Originally a comment by Your Name’s not Bruce? on Beneath contempt.
After four years of criticism, online fury, abuse, threats of violence, and even book burnings, her faith in her own position is undimmed.
Rowling’s position is that sex is real and that the rights of women and girls are worthy of, and in need of respect and defence. Is there now some reason that she should abandon this position? Is she wrong to believe these things? If so, why and how is that the case? If anything, her experience of these last few years (her “lived experience” I daresay), would only reinforce, rather than weaken her beliefs, and rightly so. O’Connell is dismayed that Rowling has not caved in to the bullying and intimidation with which the former is clearly aligning herself with this piece. Rowling does not love Big Brother.
…Rowling attempts to explain why she chose to make this battle over the rights of an oppressed minority her life’s work.
Here again we see the inherent narcissism and dishonesty of trans activism in play. Rowling’s comments have been explicitly pro-women. The battle she’s fighting is for the rights of women and girls; see above. But women are not allowed to have their own needs and interests. We are told that there is “No conflict” between women’s rights and trans “rights.” Anyone claiming that there is only wants to harm trans people: there can be no other reason, because NO DEBATE! Women’s rights are only a dog whistle. Women don’t really need or want single-sex prisons, hospital wards, rape crisis centers, toilet and changing facilities, sports teams, or short lists. Nope. Not at all. The only women agitating for these absolutely unnecessary and unwanted things are obviously racist, fascist, TERF bigots. One’s inability to see this means one is likely one of these TERF bigots as well, and at risk of being treated as such. Whether she knows it or not, O’Connell is part of this self-righteous, inherently misogynistic tradition of denying the needs and rights of women. As others have been pointing out for some time, if the rights of women are “anti-trans,” then trans “rights” are anti-woman. Trans demands can only be fulfilled at the expense of the health, safety and dignity of women. Rowling knows this. It is shameful that O’Connell does not.

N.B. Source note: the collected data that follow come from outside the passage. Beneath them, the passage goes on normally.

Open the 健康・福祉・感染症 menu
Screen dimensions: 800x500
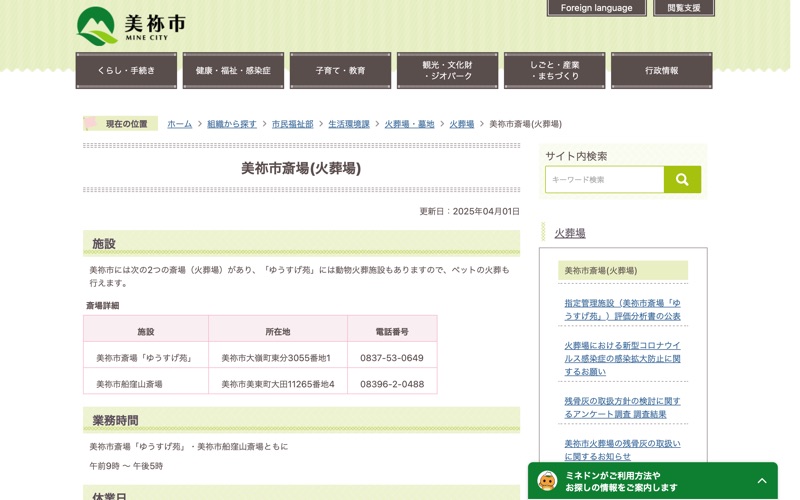coord(233,70)
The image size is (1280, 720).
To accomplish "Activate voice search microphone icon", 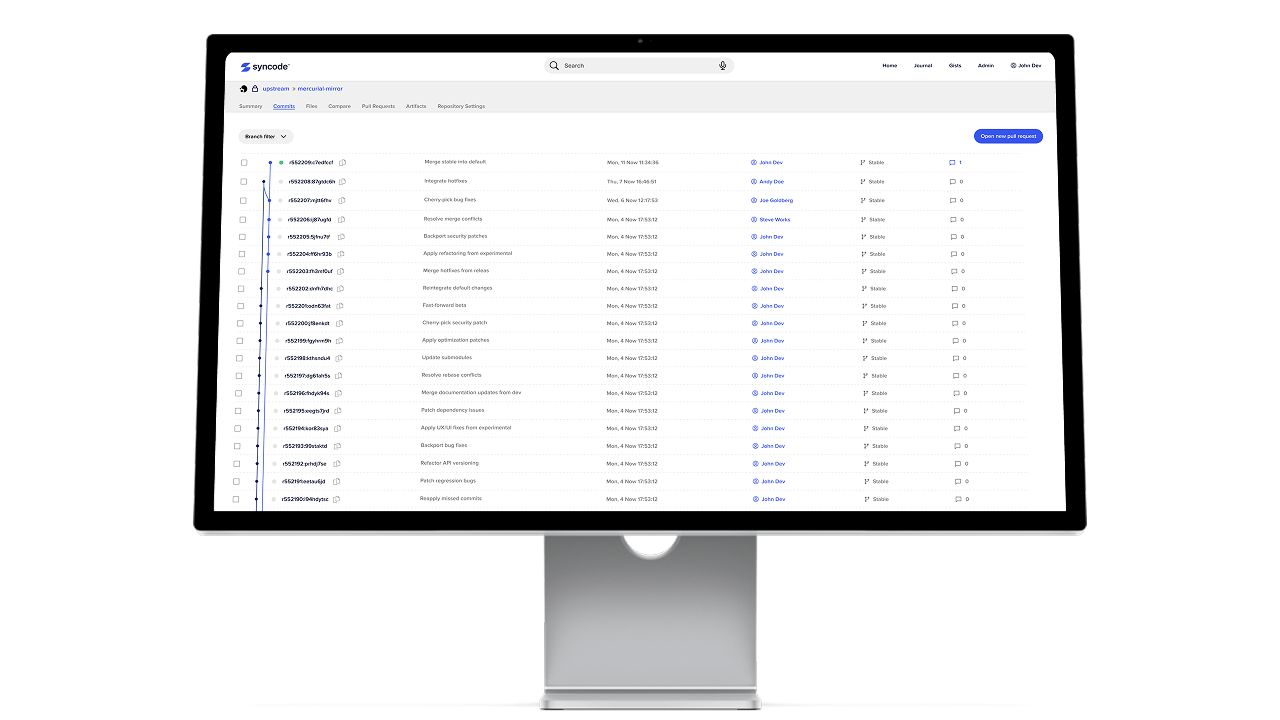I will coord(723,65).

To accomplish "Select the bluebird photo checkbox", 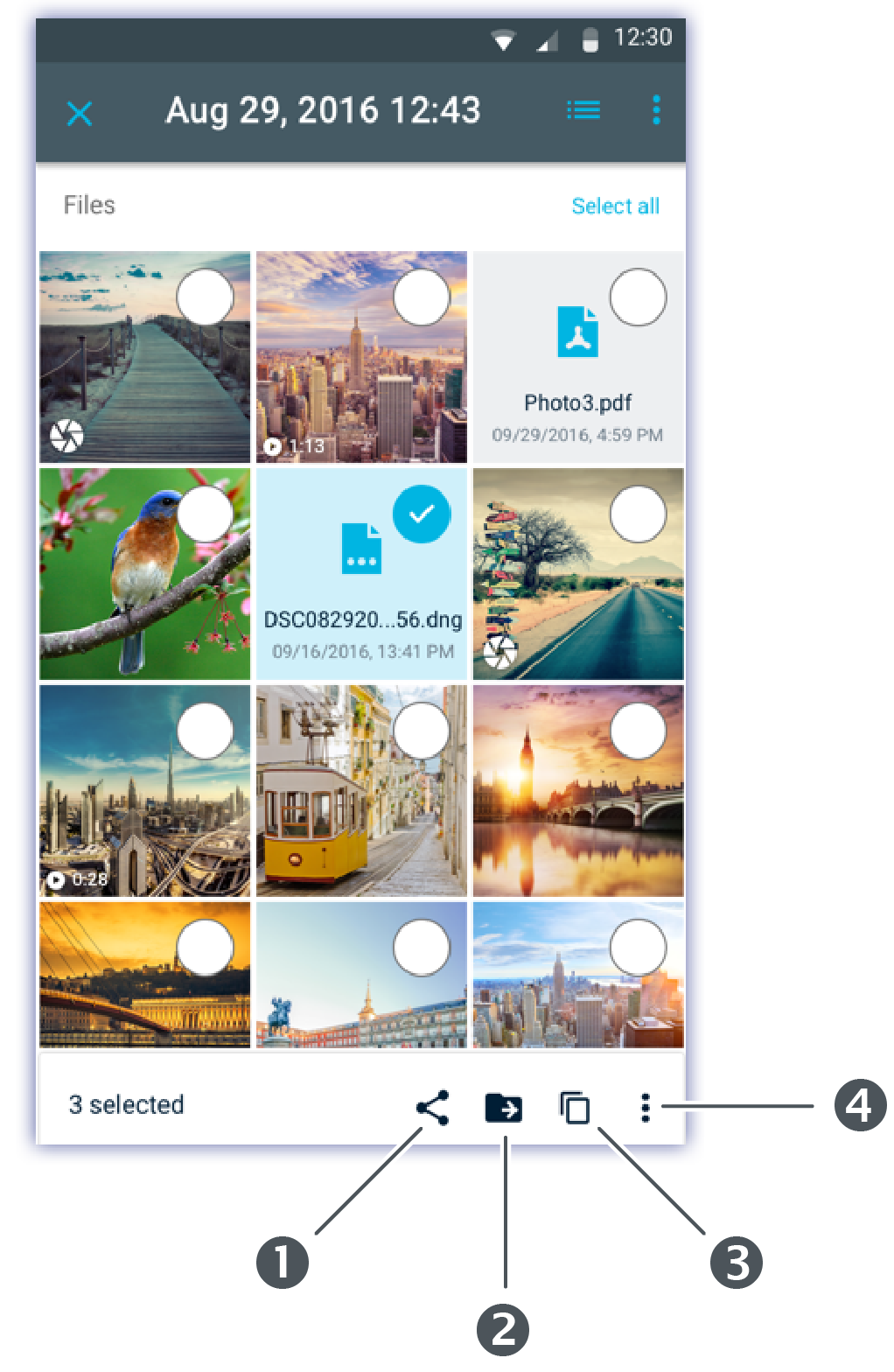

She makes a convincing case that backlashes against individual women online are meant as a warning to all women.
But what distinguishes her from other victims of online witch-hunts is that Rowling waded into this intentionally.
Goddamn right she did. O’Connell is correct that she didn’t have to do this. Rowling could have sat back and left the fight to others. But, it is entirely to her credit that she did not, and that she stood up for the rights of women and girls. She read that warning correctly, and decided to fight against it. Imagine if she had not. Imagine how much worse things would have been if she’d taken the easy road, heeded that warning, and stayed quiet; or worse, if she’d joined in against women, like so many others, including O’Connell here.
Rowling knew that her position gave her a degree of protection and insulation that most other women do not have. But only a degree. I’m sure she had few illusions as to what she was doing; she saw what was happening, and yet still felt compelled to speak out. But not without risk. She willingly drew the hatred and hostility on herself, lifting, to some extent, the threat to other, more vulnerable women, and offering an example of principled resistance to violations of women’s boundaries. She offered herself as a scapegoat and target, showing the ugliness and ruthlessness of her opponents. When she refused to recant, or back down, or shut up, they turned Rowling into an all-powerful, Soros-like boogeyman for the transactivist set, someone whose every utterance killed trans kids by the score, and who was plotting and financing trans genocide. Fortunately, Rowling is too big to cancel, and she leveraged that power and privilege to fight for all women, even O’connell, even though she would choke on the words if she were to admit it.
Does O’Connell not see that trans activists were also free agents in this conflict? Did they cross no lines in their statements? Or were they correct and innocent in their reflexive issuing of death and rape threats, the accusations and smearing, the lies and calumny? Maybe they were simply so carried away by their passion that they couldn’t help themselves? No, those were choices too. How unintentionally prescient that Rowling says through Dumbledore “It is our choices, Harry, that show what we truly are, far more than our abilities.” And, “Dark times lie ahead of us and there will be a time when we must choose between what is easy and what is right.” She chose well. She chose right. All Rowling did was say “Yes” to women, and “No” to men. Trans activists did all the rest. Their response simply proved Rowling’s point: to paraphrase Lewis’s Law, the reaction to statements in favour of women’s rights proves why we need women’s rights, undoubtedly peaking many, many people. That Rowling’s wealth and privilege did not lull her into a complacent passivity and inaction is a testament to her character. In that sense, this is very much “her life’s work,” of which she can be justifiably proud.